Australia’s defence minister said on Friday any move to establish a Chinese military base in neighbouring Solomon Islands would be concerning, after a draft security document between Beijing and Honiara was leaked online.
Reuters confirmed with a Solomon Islands government official on Thursday that a security treaty with China would need to go to cabinet for discussion, and would match the security treaty signed with Australia that allows for the deployment of armed forces to Honiara.
The Australian security treaty was signed before Solomon Islands switched diplomatic recognition from Taiwan to Beijing in 2019.
The potential for Chinese military vessels to be based in Australia’s neighbourhood has sparked alarm in Canberra, which clashed verbally with Beijing last month after a Chinese navy ship passing through Australia’s northern economic exclusion zone aimed a laser pointer at an Australian surveillance plane.
Defence Minister Peter Dutton said in an interview with Channel Nine that Australia had 50 police in the Solomon Islands at the request of Honiara and they would remain there until 2023.
“We would be concerned, clearly, at any military base being established and we would express that to the Solomon Islands government,” he said.
“We want peace and stability in the region.

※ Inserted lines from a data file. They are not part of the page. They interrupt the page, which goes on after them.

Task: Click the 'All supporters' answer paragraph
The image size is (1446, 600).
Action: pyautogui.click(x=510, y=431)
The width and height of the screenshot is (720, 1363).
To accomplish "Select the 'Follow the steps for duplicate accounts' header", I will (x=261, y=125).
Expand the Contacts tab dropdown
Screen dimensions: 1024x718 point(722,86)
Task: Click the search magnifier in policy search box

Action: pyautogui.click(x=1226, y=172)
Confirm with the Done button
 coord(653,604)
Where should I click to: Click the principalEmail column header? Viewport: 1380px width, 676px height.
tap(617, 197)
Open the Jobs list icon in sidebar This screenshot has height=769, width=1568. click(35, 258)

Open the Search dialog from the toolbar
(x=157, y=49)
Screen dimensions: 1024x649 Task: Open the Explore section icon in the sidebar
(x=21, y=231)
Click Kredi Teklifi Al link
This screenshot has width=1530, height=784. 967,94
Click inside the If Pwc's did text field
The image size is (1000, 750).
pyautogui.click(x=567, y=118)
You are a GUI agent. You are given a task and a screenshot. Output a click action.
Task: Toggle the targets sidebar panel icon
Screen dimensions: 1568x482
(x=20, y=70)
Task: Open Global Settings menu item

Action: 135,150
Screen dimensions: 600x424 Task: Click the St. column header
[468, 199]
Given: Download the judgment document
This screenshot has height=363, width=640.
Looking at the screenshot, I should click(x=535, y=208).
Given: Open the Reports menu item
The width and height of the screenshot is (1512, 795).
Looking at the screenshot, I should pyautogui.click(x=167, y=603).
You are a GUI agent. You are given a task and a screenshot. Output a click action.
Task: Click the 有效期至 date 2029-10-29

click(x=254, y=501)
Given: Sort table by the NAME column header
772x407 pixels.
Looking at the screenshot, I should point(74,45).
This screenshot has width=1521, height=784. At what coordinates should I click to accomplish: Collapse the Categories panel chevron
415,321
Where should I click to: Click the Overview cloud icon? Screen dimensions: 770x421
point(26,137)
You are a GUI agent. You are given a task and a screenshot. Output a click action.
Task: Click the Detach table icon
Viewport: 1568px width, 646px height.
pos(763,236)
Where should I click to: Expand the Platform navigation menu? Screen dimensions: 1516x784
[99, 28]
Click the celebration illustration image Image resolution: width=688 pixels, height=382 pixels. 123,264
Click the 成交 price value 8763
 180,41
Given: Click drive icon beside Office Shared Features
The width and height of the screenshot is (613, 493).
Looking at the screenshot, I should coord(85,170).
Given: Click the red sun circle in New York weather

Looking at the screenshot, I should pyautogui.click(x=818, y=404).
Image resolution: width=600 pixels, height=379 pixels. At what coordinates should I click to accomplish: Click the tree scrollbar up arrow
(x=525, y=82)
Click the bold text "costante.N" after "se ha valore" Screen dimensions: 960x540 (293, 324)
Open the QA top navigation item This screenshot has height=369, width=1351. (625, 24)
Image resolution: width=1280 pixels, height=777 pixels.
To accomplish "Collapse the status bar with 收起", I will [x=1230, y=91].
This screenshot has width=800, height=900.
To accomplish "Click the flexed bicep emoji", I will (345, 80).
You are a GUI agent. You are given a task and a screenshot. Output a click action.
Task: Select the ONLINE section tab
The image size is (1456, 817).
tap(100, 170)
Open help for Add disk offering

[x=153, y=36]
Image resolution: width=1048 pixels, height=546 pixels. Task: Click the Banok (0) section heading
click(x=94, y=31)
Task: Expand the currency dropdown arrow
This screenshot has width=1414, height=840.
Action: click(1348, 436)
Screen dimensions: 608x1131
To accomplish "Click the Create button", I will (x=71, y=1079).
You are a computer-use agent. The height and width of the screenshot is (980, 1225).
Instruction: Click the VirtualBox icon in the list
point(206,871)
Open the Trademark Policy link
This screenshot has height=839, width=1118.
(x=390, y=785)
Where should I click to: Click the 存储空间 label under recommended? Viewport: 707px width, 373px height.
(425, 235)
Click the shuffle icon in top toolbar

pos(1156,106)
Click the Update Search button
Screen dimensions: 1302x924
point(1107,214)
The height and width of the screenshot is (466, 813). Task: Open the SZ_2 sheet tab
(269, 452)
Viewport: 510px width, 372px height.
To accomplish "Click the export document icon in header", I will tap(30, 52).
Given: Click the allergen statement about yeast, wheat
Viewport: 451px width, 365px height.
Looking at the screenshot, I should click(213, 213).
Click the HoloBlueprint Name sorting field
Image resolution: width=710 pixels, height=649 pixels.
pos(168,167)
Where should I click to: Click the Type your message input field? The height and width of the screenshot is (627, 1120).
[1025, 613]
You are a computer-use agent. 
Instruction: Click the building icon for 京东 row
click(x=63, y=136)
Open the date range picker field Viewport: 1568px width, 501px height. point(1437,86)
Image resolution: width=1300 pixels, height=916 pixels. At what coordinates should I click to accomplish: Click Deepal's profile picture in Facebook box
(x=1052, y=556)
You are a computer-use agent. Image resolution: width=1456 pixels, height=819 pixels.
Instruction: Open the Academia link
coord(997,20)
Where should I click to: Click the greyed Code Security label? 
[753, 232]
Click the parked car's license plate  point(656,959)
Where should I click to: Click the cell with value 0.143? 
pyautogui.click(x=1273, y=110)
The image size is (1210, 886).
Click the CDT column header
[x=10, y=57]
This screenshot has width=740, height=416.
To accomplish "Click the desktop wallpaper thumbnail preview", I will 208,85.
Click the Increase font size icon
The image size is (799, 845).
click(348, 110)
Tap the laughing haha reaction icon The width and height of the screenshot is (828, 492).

We don’t want unsettling influences and we don’t want pressure and coercion that we are seeing from China continuing to roll out in the region.”
Australia’s High Commissioner to the Solomon Islands Lachlan Strahan said on Twitter he had met Prime Minister Manasseh Sogavare on Wednesday, a day before the security pact draft was leaked online, to pledge A$21 million ($15.8 million) in aid, and the construction of two wharves for Solomon Island patrol boats.
Australia’s federal police commissioner had also travelled to Honiara to meet his counterpart in January, after Australia took part in a multinational policing force in November to restore civil order after riots, at the request of Sogavare.
Former Australian Prime Minister Kevin Rudd said security pact discussions between Solomon Islands and China were “one of the most significant security developments that we have seen in decades and it’s one that is adverse to Australia’s national security interests”.
The draft agreement would make Honiara available to Chinese naval and intelligence ships, he said.
“When you’ve got a country that is as close to Australia’s own territorial shores as the Solomon Islands … this is a big change in Australia’s immediate strategic environment,” he told ABC radio.
The Pacific Island nation of less than a million people lies 2,000 km (1,240 miles) northeast of Australia, which has experienced worsening diplomatic ties with Beijing.
Canberra had adhered to a doctrine for decades, under the ANZUS treaty with the United States, to keep Pacific island countries compatible with Australian and U.S. security interests, Rudd said.
Dutton rejected suggestions from the Opposition Labor party that Australia had “dropped the ball” on support to the Pacific region, and pointed to recent aid provided to Tonga in the wake of a volcanic disaster.
Labor defence spokesperson Richard Marles said the Pacific should be the focus of Australia’s foreign policy, so Australia was the “natural partner of choice when it comes to security”. Australia will hold a general election in May.
Australia has offered A$2 billion in infrastructure financing to the Pacific islands to counter China’s growing aid influence.
Australia funded a fibre optic submarine cable connecting Solomon Islands to Australia, replacing Chinese telecommunications company Huawei’s bid in 2018, over concerns cables laid by China would jeopardise regional security.
China has imposed a series of trade sanctions on Australian exports ranging from wine to coal tensions between the two countries have worsened in recent years.